Aakriti Budhraja, Madhura Pande, Preksha Nema,
Pratyush Kumar, Mitesh M. Khapra
Robert Bosch Centre for Data Science and Artificial Intelligence (RBC-DSAI)
IIT Madras, India
Interpretation of the roles of attention heads
Model size reduction for better efficiency
Our work
Can we randomly prune attention heads, thus completely ignoring all the notions of ‘importance of heads’?
Apparently, Yes!
A large fraction of attention heads can be randomly pruned with negligible effect on accuracy in both Transformer and BERT models.
Transformer - No advantage in pruning attention heads which were identified to be important based on the existing studies that marked some heads as important based on their position in the network.
BERT - No preference for the top or bottom layers, though that latter are reported to have higher importance. However, strategies that avoid pruning middle layers and consecutive layers perform better.
During fine-tuning the compensation for pruned attention heads is roughly uniformly distributed across the un-pruned heads.

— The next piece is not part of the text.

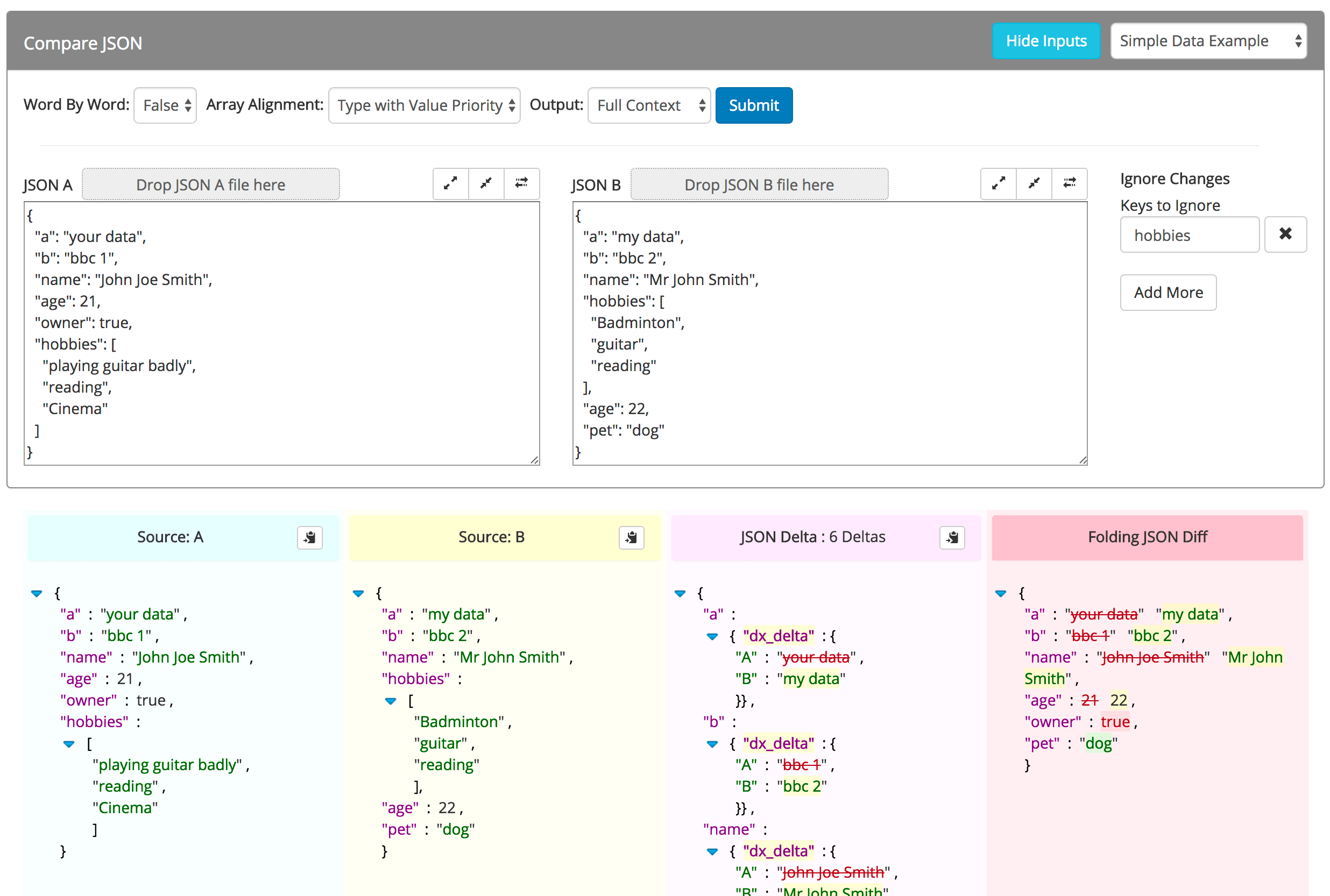1330x896 pixels.
Task: Click expand icon above JSON B editor
Action: point(998,183)
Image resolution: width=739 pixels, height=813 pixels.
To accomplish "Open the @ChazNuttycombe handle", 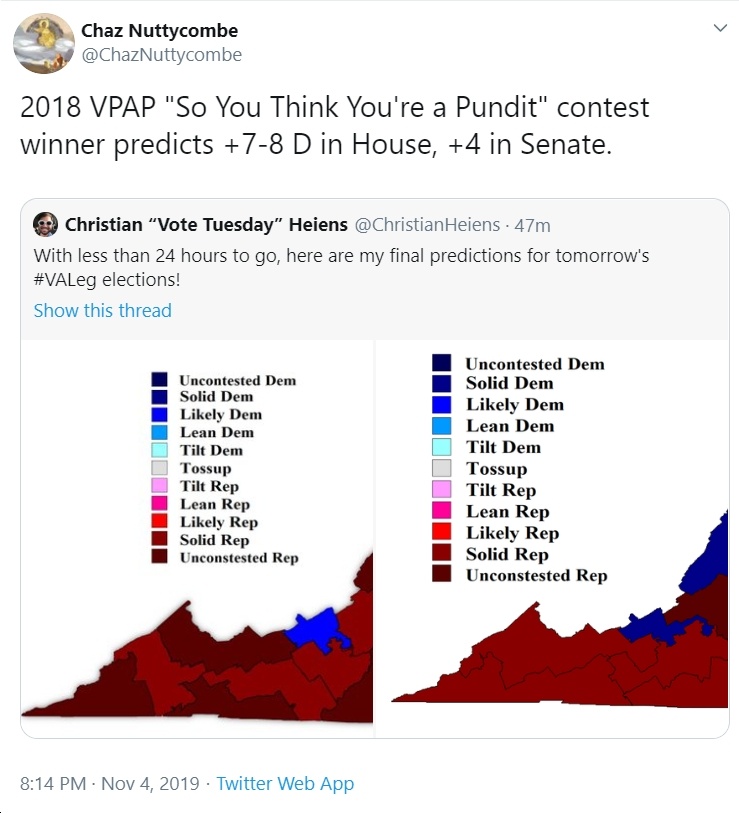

We perform multiple experiments on the following models and tasks and compare with the results published in the recent literature:
BERT
GLUE Tasks: Sentence entailment, Question similarity, Question Answering, Movie Review
Dataset: MNLI-m, QQP, QNLI, SST-2
We multiply each attention head by a mask, which is set to 0 if that particular head is to be pruned and 1 otherwise.